I guess, I haven't really looked at it yet. And I'd have to find my own software to encrypt it before uploading. Tarsnap's software is one of the major selling points, at least to me.
Backup tools like attic (which I use) include automatic deduplication. There are surely minor differences in implementation, but tarsnap isnt the only implementation of deduplicating backup.
Tarsnap can have different write/read keys for each backup archive, so (unlike with Attic) you don't need to worry about a compromised host deleting its entire backup history.
Oh wow. Yes! Now I remember it was Graham. I was his student around then. Saw your photo on twitter and looked exactly like him! Hahaha. How is Graham?
Graham is in Japan right now, but returning to Canada soon; he'll be joining me in the West Coast Symphony for our June concert.
I don't feel that I should really be talking too much about my family in a public forum, but if you'd like to send me an email I can forward it to him.
I don't believe that you have too many active connections for threading to work. Passive connections can be handled by a single or small number of threads. Modern Linux on modern hardware has no problem with many thousands of threads and the overhead is minimal in $$$ compared to the time you wasted debugging a scheduling problem.
As for concurrent systems being harmful, you just have to design your program for threading in mind. Minimize shared state and be very careful when you can't.
> the overhead is minimal in $$$ compared to the time you wasted debugging a scheduling problem.
Better than time wasted debugging the races and deadlocks that only threads can cause. These are much harder to debug because they are so much harder to examine without changing behaviour.
Sure, there's a trade-off - so there's no point in pretending that there are no downsides to using threads.
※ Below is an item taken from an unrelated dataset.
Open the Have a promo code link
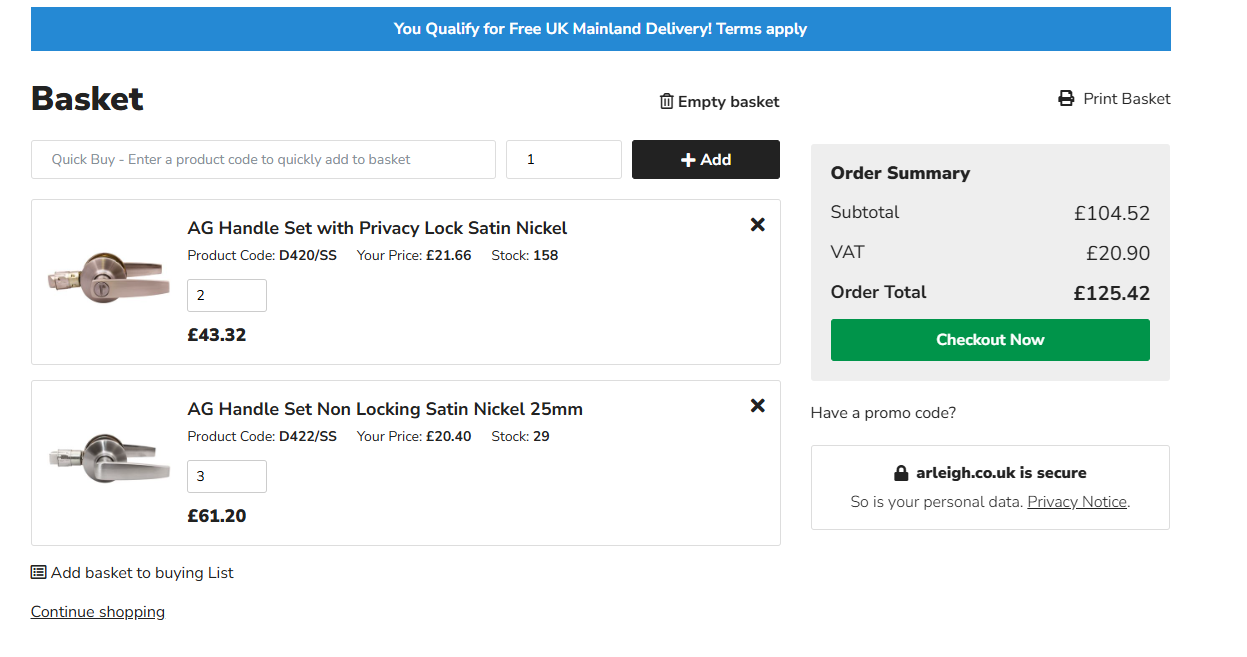[x=883, y=413]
I would redesign your protocol to be request/response based akin to http. Achieve performance by using multiple connections in the client. Simplicity > efficiency especially if you don't have the engineering resources of a company like Google.
And I'm out. The reply rate limiting is infuriating.
It's really easy to glibly criticize someone else's design decisions when 1) you don't have a full understanding of their problem, architecture, or rationale for that architecture, and when 2) the medium of the conversation doesn't lend itself well to providing you a satisfactory explanation.
It seems as though you've gotten the tiniest glimpse of some details about the system and went on to assume he made a boneheaded decision and you know better. Do you have some secret evidence that he's incompetent and doesn't have a good reason for his decision?
Good description, but I'm missing lesson learned #0: Do not wait too long before informing your users, even if only to tell them "we know about it and are working on it"
All that being said, I really respect the detailed response from a technical perspective as well as owning up to (and the decisions that went into) a spell of downgraded performance.
Later edit because I don't want to spam the comments: I'd love some context (maybe from cperciva himself?) around the performance enhancement of integrating new Intel AESNI instructions. This is well beyond my depth and while Colin mentions that it didn't necessarily increase performance, I'm wondering if the hope is it would longterm? Or were there other benefits to such an integration?